(Extracted records)

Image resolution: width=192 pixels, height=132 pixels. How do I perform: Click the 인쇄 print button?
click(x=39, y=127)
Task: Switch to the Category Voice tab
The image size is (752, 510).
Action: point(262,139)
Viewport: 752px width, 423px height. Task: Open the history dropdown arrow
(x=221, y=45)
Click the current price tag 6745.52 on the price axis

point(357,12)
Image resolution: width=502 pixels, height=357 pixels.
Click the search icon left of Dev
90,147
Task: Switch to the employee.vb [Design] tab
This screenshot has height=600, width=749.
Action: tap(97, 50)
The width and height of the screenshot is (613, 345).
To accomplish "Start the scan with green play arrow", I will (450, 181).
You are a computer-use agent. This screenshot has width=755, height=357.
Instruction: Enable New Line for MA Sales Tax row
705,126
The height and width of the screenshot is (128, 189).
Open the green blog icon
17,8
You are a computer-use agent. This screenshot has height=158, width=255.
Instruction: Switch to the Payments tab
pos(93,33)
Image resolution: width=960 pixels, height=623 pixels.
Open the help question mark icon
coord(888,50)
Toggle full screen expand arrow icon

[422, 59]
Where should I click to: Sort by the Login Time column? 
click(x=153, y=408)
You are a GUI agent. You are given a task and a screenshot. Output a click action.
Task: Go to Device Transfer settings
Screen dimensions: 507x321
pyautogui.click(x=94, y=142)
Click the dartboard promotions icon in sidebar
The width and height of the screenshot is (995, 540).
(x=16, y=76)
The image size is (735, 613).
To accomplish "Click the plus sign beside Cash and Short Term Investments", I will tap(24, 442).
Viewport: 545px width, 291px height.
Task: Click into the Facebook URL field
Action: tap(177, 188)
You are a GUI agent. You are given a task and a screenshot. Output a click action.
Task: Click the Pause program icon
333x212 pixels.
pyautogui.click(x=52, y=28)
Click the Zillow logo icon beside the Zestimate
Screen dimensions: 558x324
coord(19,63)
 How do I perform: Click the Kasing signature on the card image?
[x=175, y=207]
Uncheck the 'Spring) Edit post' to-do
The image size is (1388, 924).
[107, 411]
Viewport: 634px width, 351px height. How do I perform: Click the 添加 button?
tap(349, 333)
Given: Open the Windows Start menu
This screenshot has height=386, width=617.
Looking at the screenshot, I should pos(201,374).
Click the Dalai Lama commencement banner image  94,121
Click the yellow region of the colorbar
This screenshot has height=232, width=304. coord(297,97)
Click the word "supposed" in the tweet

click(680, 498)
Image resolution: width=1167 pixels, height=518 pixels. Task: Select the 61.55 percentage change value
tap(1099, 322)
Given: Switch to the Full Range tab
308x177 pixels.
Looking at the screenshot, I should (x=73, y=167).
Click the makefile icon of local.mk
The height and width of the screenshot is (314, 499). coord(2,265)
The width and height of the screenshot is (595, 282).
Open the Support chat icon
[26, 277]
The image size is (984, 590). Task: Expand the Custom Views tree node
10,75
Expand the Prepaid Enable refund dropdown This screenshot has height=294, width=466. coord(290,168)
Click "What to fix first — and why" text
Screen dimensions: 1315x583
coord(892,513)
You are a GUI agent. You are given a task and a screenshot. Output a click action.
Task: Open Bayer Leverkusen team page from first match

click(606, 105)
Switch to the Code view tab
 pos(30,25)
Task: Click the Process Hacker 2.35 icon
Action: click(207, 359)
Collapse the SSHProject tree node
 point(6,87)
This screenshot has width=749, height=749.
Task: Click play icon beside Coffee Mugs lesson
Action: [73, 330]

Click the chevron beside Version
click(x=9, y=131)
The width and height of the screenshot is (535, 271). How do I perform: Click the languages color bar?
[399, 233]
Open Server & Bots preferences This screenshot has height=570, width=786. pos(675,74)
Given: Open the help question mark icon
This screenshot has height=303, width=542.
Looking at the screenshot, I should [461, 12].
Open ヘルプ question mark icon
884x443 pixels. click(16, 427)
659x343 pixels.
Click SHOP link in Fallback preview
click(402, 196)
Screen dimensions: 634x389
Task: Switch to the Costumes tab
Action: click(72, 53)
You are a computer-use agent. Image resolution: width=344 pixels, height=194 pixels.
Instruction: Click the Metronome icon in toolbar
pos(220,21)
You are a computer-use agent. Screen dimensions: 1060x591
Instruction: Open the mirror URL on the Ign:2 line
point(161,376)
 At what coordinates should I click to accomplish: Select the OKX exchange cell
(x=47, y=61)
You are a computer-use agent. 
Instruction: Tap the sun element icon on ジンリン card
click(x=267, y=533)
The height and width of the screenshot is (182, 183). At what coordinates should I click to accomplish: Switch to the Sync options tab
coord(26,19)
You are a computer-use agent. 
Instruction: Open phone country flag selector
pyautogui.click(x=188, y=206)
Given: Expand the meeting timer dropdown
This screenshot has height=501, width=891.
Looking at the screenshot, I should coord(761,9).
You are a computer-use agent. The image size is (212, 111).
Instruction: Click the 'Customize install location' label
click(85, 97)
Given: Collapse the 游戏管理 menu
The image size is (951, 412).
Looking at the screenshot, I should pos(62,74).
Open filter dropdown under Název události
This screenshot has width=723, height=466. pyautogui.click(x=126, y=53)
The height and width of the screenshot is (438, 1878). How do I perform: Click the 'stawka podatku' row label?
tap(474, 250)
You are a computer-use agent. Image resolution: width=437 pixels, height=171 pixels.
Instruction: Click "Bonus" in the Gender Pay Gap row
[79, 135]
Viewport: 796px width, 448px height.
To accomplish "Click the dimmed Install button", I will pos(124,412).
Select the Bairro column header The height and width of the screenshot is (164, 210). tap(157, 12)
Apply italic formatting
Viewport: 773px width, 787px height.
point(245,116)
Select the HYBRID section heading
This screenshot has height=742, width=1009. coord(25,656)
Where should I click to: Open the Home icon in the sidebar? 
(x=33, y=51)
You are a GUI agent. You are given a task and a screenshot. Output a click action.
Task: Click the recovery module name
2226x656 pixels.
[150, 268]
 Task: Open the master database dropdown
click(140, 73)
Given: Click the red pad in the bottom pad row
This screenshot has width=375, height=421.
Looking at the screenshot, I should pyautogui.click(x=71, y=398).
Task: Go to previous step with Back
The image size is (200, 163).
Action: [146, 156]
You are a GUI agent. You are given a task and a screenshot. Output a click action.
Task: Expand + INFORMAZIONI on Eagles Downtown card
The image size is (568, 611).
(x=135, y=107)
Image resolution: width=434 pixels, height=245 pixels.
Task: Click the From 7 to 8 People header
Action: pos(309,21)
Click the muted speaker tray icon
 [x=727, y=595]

To do:
Until the last line is reached, keep transcribing the data exactly.

Output for this task:
Image resolution: width=192 pixels, height=132 pixels. How do I perform: Click the 인쇄 print button?
click(x=39, y=127)
Task: Switch to the Category Voice tab
The image size is (752, 510).
Action: point(262,139)
Viewport: 752px width, 423px height. Task: Open the history dropdown arrow
(x=221, y=45)
Click the current price tag 6745.52 on the price axis

point(357,12)
Image resolution: width=502 pixels, height=357 pixels.
Click the search icon left of Dev
90,147
Task: Switch to the employee.vb [Design] tab
This screenshot has height=600, width=749.
Action: tap(97, 50)
The width and height of the screenshot is (613, 345).
To accomplish "Start the scan with green play arrow", I will (450, 181).
You are a computer-use agent. This screenshot has width=755, height=357.
Instruction: Enable New Line for MA Sales Tax row
705,126
The height and width of the screenshot is (128, 189).
Open the green blog icon
17,8
You are a computer-use agent. This screenshot has height=158, width=255.
Instruction: Switch to the Payments tab
pos(93,33)
Image resolution: width=960 pixels, height=623 pixels.
Open the help question mark icon
coord(888,50)
Toggle full screen expand arrow icon

[422, 59]
Where should I click to: Sort by the Login Time column? 
click(x=153, y=408)
You are a GUI agent. You are given a task and a screenshot. Output a click action.
Task: Go to Device Transfer settings
Screen dimensions: 507x321
pyautogui.click(x=94, y=142)
Click the dartboard promotions icon in sidebar
The width and height of the screenshot is (995, 540).
(x=16, y=76)
The image size is (735, 613).
To accomplish "Click the plus sign beside Cash and Short Term Investments", I will tap(24, 442).
Viewport: 545px width, 291px height.
Task: Click into the Facebook URL field
Action: tap(177, 188)
You are a GUI agent. You are given a task and a screenshot. Output a click action.
Task: Click the Pause program icon
333x212 pixels.
pyautogui.click(x=52, y=28)
Click the Zillow logo icon beside the Zestimate
Screen dimensions: 558x324
coord(19,63)
 How do I perform: Click the Kasing signature on the card image?
[x=175, y=207]
Uncheck the 'Spring) Edit post' to-do
The image size is (1388, 924).
[107, 411]
Viewport: 634px width, 351px height. How do I perform: Click the 添加 button?
tap(349, 333)
Given: Open the Windows Start menu
This screenshot has height=386, width=617.
Looking at the screenshot, I should pos(201,374).
Click the Dalai Lama commencement banner image  94,121
Click the yellow region of the colorbar
This screenshot has height=232, width=304. coord(297,97)
Click the word "supposed" in the tweet

click(680, 498)
Image resolution: width=1167 pixels, height=518 pixels. Task: Select the 61.55 percentage change value
tap(1099, 322)
Given: Switch to the Full Range tab
308x177 pixels.
Looking at the screenshot, I should (x=73, y=167).
Click the makefile icon of local.mk
The height and width of the screenshot is (314, 499). coord(2,265)
The width and height of the screenshot is (595, 282).
Open the Support chat icon
[26, 277]
The image size is (984, 590). Task: Expand the Custom Views tree node
10,75
Expand the Prepaid Enable refund dropdown This screenshot has height=294, width=466. coord(290,168)
Click "What to fix first — and why" text
Screen dimensions: 1315x583
coord(892,513)
You are a GUI agent. You are given a task and a screenshot. Output a click action.
Task: Open Bayer Leverkusen team page from first match

click(606, 105)
Switch to the Code view tab
 pos(30,25)
Task: Click the Process Hacker 2.35 icon
Action: click(207, 359)
Collapse the SSHProject tree node
 point(6,87)
This screenshot has width=749, height=749.
Task: Click play icon beside Coffee Mugs lesson
Action: [73, 330]

Click the chevron beside Version
click(x=9, y=131)
The width and height of the screenshot is (535, 271). How do I perform: Click the languages color bar?
[399, 233]
Open Server & Bots preferences This screenshot has height=570, width=786. pos(675,74)
Given: Open the help question mark icon
This screenshot has height=303, width=542.
Looking at the screenshot, I should [461, 12].
Open ヘルプ question mark icon
884x443 pixels. click(16, 427)
659x343 pixels.
Click SHOP link in Fallback preview
click(402, 196)
Screen dimensions: 634x389
Task: Switch to the Costumes tab
Action: click(72, 53)
You are a computer-use agent. Image resolution: width=344 pixels, height=194 pixels.
Instruction: Click the Metronome icon in toolbar
pos(220,21)
You are a computer-use agent. Screen dimensions: 1060x591
Instruction: Open the mirror URL on the Ign:2 line
point(161,376)
 At what coordinates should I click to accomplish: Select the OKX exchange cell
(x=47, y=61)
You are a computer-use agent. 
Instruction: Tap the sun element icon on ジンリン card
click(x=267, y=533)
The height and width of the screenshot is (182, 183). At what coordinates should I click to accomplish: Switch to the Sync options tab
coord(26,19)
You are a computer-use agent. 
Instruction: Open phone country flag selector
pyautogui.click(x=188, y=206)
Given: Expand the meeting timer dropdown
This screenshot has height=501, width=891.
Looking at the screenshot, I should coord(761,9).
You are a computer-use agent. The image size is (212, 111).
Instruction: Click the 'Customize install location' label
click(85, 97)
Given: Collapse the 游戏管理 menu
The image size is (951, 412).
Looking at the screenshot, I should pos(62,74).
Open filter dropdown under Název události
This screenshot has width=723, height=466. pyautogui.click(x=126, y=53)
The height and width of the screenshot is (438, 1878). How do I perform: Click the 'stawka podatku' row label?
tap(474, 250)
You are a computer-use agent. Image resolution: width=437 pixels, height=171 pixels.
Instruction: Click "Bonus" in the Gender Pay Gap row
[79, 135]
Viewport: 796px width, 448px height.
To accomplish "Click the dimmed Install button", I will pos(124,412).
Select the Bairro column header The height and width of the screenshot is (164, 210). tap(157, 12)
Apply italic formatting
Viewport: 773px width, 787px height.
point(245,116)
Select the HYBRID section heading
This screenshot has height=742, width=1009. coord(25,656)
Where should I click to: Open the Home icon in the sidebar? 
(x=33, y=51)
You are a GUI agent. You are given a task and a screenshot. Output a click action.
Task: Click the recovery module name
2226x656 pixels.
[150, 268]
 Task: Open the master database dropdown
click(140, 73)
Given: Click the red pad in the bottom pad row
This screenshot has width=375, height=421.
Looking at the screenshot, I should pyautogui.click(x=71, y=398).
Task: Go to previous step with Back
The image size is (200, 163).
Action: [146, 156]
You are a GUI agent. You are given a task and a screenshot. Output a click action.
Task: Expand + INFORMAZIONI on Eagles Downtown card
The image size is (568, 611).
(x=135, y=107)
Image resolution: width=434 pixels, height=245 pixels.
Task: Click the From 7 to 8 People header
Action: pos(309,21)
Click the muted speaker tray icon
 [x=727, y=595]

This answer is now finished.